> [EXCERPTED TEXT]
--- Begin ---
This means that we can proceed with the following steps in order to obtain the correct values for z in more general (non-Euclidean distance) cases: (i) calculate inter-point dissimilarities, using the resemblance measure of choice; (ii) do a PCO of this dissimilarity matrix; (iii) calculate centroids (arithmetic averages) of groups using the full set of PCO axes; and (iv) calculate the Euclidean distance from each point to its group centroid using the PCO axes. These then correspond to the dissimilarity from each point to its group centroid in the space of the chosen resemblance measure. The PERMDISP routine indeed follows these four steps (see Anderson (2006) for more details) in order to calculate appropriate z values for the test of homogeneity of dispersions on the basis of any dissimilarity measure⁵³.

⁵² The distances obtained from the PCO axes must be calculated by first keeping the axes that correspond to the negative and the positive eigenvalues separate. These two parts are then brought together to calculate the final distance by taking the square root of the difference in two terms: the positive sum of squares and the absolute value of the negative sum of squares. This will result in a real (non-imaginary) value provided the positive portion exceeds the negative portion. See Anderson (2006) and chapter 3 of this manual for more details.

⁵³ The use of PCO axes to calculate centroids and the use of permutation methods to obtain P-values are two important ways that the method implemented by PERMDISP differs from the method proposed by Underwood & Chapman (1998) .

2.5 $P$-values by permutation

The other hurdle that must be cleared is to recognise that, in line with the philosophy of all of the routines in the PERMANOVA+ add-on, we have no particular reason to assume that the distribution of the z’s will be necessarily normal. Yet, to use tabled P-values for Fisher’s F distribution requires this assumption to be made. Of course, we wish to cater for any situation where the z’s may be non-normal. This can be achieved by using a permutation procedure.

Note that, unlike the PERMANOVA one-way analysis, it does not make sense to simply permute the labels randomly among the groups to test the null hypothesis of homogeneity. This is because such permutations will cause potential differences in location among the groups to suddenly be included as part of the “within-group” measures. However, differences in location do not form part of the null hypothesis and so it is not logical to be mixing samples together from groups having different locations as possible alternative outcomes if the null hypothesis were true. Before proceeding, the observations from different groups must therefore be centered onto a common group centroid. In other words, it is the residuals obtained after removing any location differences that are actually exchangeable under the null hypothesis of homogeneity of dispersions. Permutation of residuals ( Freedman & Lane (1983) ) is an approach that has been demonstrated to have good asymptotic and empirical properties ( Anderson & Legendre (1999) , Anderson & Robinson (2001) ). PERMDISP uses permutation of residuals (i.e., permutation of samples among groups after centering all groups onto a common location) in order to generate P-values for the test.
--- End ---
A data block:
--- Begin ---
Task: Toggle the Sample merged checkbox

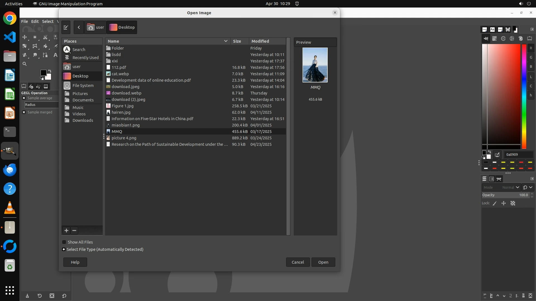Action: pos(24,112)
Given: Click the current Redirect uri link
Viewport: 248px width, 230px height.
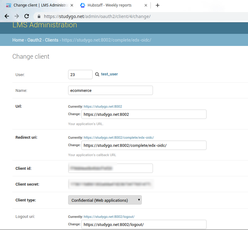Looking at the screenshot, I should click(x=119, y=138).
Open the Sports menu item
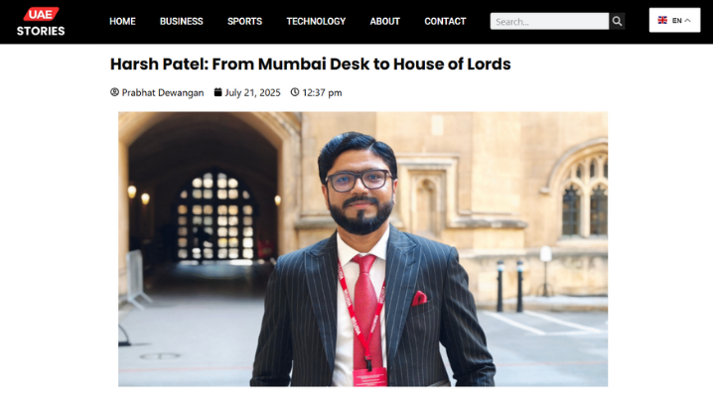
--- End ---
> [PROBLEMS]
1) Answer these questions about the PERMDISP excerpt:
(a) In step (ii), what is done with the dissimilarity matrix?
(b) According to the note beginning "The use of PCO axes to calculate centroids," whose proposed method does PERMDISP differ from?
(c) What does PERMDISP permute to generate P-values for the test?
2) Rewrite the listing above as a JSON list of strings, one string per line. Skip blank lines, and leave the pictures out.

> [ANSWERS PROVIDED]
1)
(a) A PCO is done on it.
(b) The method proposed by Underwood & Chapman (1998).
(c) Residuals, meaning samples among groups after all groups are centered onto a common location.

2)
[
  "Task: Toggle the Sample merged checkbox",
  "Action: pos(24,112)",
  "Given: Click the current Redirect uri link",
  "Viewport: 248px width, 230px height.",
  "Looking at the screenshot, I should click(x=119, y=138).",
  "Open the Sports menu item"
]